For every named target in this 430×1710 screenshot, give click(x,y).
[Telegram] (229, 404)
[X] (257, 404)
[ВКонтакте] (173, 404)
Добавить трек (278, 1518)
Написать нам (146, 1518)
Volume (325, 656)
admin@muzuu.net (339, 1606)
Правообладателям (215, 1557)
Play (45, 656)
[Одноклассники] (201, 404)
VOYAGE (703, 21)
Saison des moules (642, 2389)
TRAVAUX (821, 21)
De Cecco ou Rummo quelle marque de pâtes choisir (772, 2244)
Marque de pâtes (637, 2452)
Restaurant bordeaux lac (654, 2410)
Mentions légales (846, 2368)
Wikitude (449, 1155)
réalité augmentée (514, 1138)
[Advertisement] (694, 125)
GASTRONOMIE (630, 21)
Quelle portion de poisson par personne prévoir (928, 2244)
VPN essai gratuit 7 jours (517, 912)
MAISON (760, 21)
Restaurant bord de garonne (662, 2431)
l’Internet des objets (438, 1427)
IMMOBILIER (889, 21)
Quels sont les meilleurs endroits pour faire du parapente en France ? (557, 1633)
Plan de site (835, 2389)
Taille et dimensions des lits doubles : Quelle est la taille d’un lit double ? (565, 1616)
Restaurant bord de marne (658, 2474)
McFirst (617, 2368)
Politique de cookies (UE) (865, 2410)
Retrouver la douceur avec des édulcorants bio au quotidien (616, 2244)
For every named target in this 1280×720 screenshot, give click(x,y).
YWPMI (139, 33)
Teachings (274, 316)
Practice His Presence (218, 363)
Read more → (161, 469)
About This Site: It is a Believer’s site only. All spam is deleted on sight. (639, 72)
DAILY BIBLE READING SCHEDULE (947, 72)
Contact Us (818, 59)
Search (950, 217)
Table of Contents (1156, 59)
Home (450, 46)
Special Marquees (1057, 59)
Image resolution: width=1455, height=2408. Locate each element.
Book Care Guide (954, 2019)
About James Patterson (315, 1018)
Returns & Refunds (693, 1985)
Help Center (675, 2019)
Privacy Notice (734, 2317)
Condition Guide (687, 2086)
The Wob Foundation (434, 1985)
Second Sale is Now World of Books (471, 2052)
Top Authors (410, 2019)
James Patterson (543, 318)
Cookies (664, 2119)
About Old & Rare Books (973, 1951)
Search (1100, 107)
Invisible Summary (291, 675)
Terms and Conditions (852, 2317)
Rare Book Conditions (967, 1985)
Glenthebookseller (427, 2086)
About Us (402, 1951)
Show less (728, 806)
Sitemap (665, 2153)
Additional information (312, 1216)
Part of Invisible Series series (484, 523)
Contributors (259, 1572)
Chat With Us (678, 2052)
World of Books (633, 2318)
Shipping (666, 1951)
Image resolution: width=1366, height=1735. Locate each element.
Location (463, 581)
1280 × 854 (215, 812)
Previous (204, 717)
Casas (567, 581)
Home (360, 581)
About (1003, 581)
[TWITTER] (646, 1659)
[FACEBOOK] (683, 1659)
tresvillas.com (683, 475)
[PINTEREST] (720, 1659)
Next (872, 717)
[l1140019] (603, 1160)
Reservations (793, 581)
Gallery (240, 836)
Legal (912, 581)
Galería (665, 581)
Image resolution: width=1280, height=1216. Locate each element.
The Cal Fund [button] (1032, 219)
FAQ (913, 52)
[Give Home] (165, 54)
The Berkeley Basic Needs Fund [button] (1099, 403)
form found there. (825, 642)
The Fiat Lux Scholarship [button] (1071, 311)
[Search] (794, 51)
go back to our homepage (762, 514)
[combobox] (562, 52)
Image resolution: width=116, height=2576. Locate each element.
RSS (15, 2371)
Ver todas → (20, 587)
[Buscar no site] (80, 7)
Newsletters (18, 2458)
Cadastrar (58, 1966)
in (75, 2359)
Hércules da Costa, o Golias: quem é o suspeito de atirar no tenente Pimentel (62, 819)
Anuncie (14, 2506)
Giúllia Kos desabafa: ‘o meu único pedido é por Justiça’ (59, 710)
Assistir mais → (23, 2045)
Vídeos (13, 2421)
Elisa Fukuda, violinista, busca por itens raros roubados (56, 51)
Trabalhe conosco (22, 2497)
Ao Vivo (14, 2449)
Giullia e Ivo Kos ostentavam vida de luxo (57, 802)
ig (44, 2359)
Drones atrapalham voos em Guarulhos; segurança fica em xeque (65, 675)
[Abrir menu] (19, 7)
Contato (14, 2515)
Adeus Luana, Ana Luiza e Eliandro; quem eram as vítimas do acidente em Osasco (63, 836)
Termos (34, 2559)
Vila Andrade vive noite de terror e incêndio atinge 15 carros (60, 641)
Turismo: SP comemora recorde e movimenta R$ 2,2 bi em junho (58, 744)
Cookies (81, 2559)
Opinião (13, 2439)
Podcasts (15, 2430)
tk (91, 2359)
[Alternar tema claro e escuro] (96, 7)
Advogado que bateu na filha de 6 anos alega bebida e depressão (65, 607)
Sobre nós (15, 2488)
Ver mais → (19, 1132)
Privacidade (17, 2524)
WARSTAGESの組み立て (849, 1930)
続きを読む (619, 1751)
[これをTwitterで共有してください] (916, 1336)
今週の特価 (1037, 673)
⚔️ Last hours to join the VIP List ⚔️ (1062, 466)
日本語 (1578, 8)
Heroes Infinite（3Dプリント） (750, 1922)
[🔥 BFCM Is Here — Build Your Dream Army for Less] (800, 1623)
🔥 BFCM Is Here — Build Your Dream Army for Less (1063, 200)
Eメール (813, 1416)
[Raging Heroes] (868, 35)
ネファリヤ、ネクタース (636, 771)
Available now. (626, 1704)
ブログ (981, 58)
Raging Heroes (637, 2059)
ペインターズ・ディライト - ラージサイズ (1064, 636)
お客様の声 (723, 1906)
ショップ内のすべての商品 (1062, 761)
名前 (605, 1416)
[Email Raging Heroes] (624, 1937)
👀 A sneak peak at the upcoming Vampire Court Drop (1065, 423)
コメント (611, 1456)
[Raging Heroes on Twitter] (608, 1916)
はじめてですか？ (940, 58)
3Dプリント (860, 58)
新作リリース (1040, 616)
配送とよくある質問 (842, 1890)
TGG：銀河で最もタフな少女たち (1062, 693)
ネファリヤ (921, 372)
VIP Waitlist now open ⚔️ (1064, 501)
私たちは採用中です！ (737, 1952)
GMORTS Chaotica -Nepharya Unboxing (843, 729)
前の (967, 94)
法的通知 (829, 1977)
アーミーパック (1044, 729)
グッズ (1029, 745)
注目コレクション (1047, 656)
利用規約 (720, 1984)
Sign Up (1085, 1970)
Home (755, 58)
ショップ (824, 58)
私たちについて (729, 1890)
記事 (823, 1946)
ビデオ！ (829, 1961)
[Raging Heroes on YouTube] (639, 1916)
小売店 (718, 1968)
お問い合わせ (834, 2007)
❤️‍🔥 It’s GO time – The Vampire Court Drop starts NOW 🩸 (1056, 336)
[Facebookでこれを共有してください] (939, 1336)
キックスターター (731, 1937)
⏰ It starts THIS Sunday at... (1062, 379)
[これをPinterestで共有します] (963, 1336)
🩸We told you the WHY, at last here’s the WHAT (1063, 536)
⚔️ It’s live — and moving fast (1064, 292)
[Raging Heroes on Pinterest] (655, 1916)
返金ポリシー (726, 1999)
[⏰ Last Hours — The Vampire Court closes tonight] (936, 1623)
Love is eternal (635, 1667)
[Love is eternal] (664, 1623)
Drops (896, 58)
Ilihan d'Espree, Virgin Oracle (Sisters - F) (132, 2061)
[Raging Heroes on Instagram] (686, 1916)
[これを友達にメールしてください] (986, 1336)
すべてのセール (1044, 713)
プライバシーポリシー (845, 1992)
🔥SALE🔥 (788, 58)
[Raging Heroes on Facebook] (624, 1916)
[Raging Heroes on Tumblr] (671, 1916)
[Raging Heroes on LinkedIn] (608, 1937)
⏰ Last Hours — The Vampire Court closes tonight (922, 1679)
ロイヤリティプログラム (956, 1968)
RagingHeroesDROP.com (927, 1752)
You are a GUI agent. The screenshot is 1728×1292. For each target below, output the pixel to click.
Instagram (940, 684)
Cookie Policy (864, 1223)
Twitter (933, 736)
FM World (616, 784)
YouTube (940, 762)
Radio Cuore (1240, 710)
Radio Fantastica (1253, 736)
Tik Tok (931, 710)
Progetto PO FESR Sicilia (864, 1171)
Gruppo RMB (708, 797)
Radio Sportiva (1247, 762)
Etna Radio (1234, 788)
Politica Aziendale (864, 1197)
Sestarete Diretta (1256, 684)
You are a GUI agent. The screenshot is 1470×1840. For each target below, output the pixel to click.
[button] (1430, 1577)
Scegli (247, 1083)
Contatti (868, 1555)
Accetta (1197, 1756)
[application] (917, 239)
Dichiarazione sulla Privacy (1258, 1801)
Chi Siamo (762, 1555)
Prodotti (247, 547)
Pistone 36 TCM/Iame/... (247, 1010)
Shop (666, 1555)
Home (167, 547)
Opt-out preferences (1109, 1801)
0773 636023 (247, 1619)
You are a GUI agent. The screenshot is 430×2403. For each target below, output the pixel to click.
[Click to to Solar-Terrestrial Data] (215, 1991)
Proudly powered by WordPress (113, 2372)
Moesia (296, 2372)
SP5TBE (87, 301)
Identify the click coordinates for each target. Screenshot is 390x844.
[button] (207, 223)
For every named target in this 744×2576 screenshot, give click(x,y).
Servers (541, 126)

::::::

> Work task
Restate word for word only the lines above from the line containing "Heroes Infinite（3Dプリント） (750, 1922)" to the line containing "Love is eternal (635, 1667)", both of them included.

> Solved exercise
Heroes Infinite（3Dプリント） (750, 1922)
[🔥 BFCM Is Here — Build Your Dream Army for Less] (800, 1623)
🔥 BFCM Is Here — Build Your Dream Army for Less (1063, 200)
Eメール (813, 1416)
[Raging Heroes] (868, 35)
ネファリヤ、ネクタース (636, 771)
Available now. (626, 1704)
ブログ (981, 58)
Raging Heroes (637, 2059)
ペインターズ・ディライト - ラージサイズ (1064, 636)
お客様の声 (723, 1906)
ショップ内のすべての商品 (1062, 761)
名前 (605, 1416)
[Email Raging Heroes] (624, 1937)
👀 A sneak peak at the upcoming Vampire Court Drop (1065, 423)
コメント (611, 1456)
[Raging Heroes on Twitter] (608, 1916)
はじめてですか？ (940, 58)
3Dプリント (860, 58)
新作リリース (1040, 616)
配送とよくある質問 (842, 1890)
TGG：銀河で最もタフな少女たち (1062, 693)
ネファリヤ (921, 372)
VIP Waitlist now open ⚔️ (1064, 501)
私たちは採用中です！ (737, 1952)
GMORTS Chaotica -Nepharya Unboxing (843, 729)
前の (967, 94)
法的通知 (829, 1977)
アーミーパック (1044, 729)
グッズ (1029, 745)
注目コレクション (1047, 656)
利用規約 (720, 1984)
Sign Up (1085, 1970)
Home (755, 58)
ショップ (824, 58)
私たちについて (729, 1890)
記事 (823, 1946)
ビデオ！ (829, 1961)
[Raging Heroes on YouTube] (639, 1916)
小売店 (718, 1968)
お問い合わせ (834, 2007)
❤️‍🔥 It’s GO time – The Vampire Court Drop starts NOW 🩸 (1056, 336)
[Facebookでこれを共有してください] (939, 1336)
キックスターター (731, 1937)
⏰ It starts THIS Sunday at... (1062, 379)
[これをPinterestで共有します] (963, 1336)
🩸We told you the WHY, at last here’s the WHAT (1063, 536)
⚔️ It’s live — and moving fast (1064, 292)
[Raging Heroes on Pinterest] (655, 1916)
返金ポリシー (726, 1999)
[⏰ Last Hours — The Vampire Court closes tonight] (936, 1623)
Love is eternal (635, 1667)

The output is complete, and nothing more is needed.